The company did not exactly choose this path out of pure strategy genius. BlackBerry bought QNX in 2010 to help with its next generation of phones, but by then the phone business was already collapsing. The real pivot came later, when Google and Apple started circling infotainment systems and QNX lost ground on the dashboard screen.

That setback turned out to be useful.

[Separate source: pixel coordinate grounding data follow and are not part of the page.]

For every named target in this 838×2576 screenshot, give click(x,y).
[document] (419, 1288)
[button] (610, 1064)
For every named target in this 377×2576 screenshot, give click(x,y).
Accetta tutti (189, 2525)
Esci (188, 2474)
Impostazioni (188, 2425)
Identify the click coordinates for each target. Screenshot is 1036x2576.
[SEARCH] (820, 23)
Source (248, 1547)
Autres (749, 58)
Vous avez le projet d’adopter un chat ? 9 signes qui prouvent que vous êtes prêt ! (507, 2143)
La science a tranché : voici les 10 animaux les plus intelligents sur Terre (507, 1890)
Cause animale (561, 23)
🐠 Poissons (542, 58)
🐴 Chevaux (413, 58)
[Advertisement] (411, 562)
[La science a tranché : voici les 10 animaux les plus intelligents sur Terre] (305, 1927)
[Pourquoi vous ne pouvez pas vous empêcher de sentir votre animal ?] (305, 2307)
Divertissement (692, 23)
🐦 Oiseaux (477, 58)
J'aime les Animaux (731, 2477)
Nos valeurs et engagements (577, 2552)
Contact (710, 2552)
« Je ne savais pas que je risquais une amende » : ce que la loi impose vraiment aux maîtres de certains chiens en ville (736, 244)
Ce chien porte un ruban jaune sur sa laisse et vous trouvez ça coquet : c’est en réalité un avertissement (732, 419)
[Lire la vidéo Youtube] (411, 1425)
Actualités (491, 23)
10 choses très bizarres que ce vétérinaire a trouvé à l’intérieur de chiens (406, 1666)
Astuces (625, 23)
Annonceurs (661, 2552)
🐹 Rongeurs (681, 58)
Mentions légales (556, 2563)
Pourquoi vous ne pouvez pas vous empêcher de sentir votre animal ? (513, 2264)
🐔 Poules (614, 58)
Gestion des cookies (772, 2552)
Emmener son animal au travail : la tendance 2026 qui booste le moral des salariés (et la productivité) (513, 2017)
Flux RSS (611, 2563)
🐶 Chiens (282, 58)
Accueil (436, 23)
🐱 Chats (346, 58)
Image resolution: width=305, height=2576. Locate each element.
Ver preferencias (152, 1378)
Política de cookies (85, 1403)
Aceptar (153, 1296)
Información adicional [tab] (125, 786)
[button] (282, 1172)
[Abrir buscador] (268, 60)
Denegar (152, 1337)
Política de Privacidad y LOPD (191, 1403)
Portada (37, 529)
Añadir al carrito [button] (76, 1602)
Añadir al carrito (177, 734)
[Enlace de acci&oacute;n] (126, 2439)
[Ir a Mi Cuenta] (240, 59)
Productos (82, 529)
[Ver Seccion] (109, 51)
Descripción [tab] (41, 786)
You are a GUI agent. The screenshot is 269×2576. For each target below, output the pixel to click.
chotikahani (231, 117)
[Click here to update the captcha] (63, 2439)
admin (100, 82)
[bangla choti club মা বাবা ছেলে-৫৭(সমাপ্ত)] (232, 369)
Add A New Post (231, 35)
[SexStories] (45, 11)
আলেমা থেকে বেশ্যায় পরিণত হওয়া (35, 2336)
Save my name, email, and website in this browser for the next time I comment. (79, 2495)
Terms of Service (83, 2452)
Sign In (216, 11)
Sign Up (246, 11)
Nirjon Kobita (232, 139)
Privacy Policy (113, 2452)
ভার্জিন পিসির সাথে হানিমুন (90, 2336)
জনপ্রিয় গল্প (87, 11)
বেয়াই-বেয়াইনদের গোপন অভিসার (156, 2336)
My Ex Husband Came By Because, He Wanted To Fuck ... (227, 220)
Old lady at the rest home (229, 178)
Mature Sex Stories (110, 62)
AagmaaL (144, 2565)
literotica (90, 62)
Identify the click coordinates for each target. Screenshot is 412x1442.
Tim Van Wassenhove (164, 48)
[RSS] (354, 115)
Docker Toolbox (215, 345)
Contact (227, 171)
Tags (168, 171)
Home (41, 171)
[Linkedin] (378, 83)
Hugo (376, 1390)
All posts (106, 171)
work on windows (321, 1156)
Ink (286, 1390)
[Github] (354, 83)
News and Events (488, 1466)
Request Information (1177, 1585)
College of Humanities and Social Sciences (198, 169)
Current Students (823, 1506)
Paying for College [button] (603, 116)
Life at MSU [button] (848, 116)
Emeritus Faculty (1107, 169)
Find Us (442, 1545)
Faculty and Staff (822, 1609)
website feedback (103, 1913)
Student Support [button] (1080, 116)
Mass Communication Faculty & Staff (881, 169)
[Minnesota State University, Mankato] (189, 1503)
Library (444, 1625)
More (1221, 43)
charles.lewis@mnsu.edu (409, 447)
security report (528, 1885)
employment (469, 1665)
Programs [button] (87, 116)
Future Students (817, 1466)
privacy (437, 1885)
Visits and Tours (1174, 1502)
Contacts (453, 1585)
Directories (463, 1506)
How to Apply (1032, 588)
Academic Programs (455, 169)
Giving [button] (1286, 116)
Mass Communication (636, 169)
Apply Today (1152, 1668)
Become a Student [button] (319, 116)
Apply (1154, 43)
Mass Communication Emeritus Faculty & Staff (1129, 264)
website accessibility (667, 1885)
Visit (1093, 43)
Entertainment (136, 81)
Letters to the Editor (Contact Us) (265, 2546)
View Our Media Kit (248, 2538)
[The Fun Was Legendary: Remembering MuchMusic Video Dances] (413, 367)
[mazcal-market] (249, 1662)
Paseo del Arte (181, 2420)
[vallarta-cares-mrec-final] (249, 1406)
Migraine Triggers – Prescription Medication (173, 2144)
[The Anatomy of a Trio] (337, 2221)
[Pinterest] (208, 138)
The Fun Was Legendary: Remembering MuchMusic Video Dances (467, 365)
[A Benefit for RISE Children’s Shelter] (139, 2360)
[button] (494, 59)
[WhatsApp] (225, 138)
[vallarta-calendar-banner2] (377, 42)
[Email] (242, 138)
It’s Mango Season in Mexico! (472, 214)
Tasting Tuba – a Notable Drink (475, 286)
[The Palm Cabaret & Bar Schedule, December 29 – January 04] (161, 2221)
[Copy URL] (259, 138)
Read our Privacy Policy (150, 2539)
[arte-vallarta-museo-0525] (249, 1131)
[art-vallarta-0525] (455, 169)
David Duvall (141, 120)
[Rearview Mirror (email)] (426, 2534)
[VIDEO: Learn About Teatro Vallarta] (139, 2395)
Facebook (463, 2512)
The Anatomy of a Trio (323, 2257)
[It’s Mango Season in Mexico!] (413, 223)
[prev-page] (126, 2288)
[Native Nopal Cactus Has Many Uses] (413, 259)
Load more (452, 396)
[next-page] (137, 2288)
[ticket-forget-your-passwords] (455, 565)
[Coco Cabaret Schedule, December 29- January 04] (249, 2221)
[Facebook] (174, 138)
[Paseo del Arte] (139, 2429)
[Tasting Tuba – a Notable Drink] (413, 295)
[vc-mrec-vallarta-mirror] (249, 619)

After an Audi executive told Wall the automaker was moving to Google for infotainment, QNX shifted its focus to the software underneath the flashy interface – the safety systems that had to keep working no matter what. Sometimes losing the glamour job is how you end up with the better one.

A profitable comeback built on boring software

The numbers are hard to ignore. BlackBerry has posted four straight profitable quarters for the first time since its phones were going head-to-head with the iPhone, and after a bullish earnings call last month, the stock rose 50%. It is still down 96% from its peak, which is a reminder that a comeback can be real without being pretty.

There is a broader tech lesson in that recovery. In markets where everyone wants to talk about AI, autonomy, and interfaces, the companies quietly selling dependable infrastructure can end up with the most durable economics. BlackBerry is betting that the next chapter of computing will keep rewarding the unglamorous stuff that makes everything else work.

What BlackBerry QNX could become next

The question now is whether BlackBerry can turn this low-profile dominance into something bigger than a niche success story. It already has the credibility to keep winning in cars, and the move into hospitals and industrial systems suggests the company wants to be a default layer for any machine that cannot afford to fail.

If that happens, the BlackBerry brand may never regain its old cultural status – which is probably fine. The company seems happier being indispensable than famous, and in tech, that is often the better deal.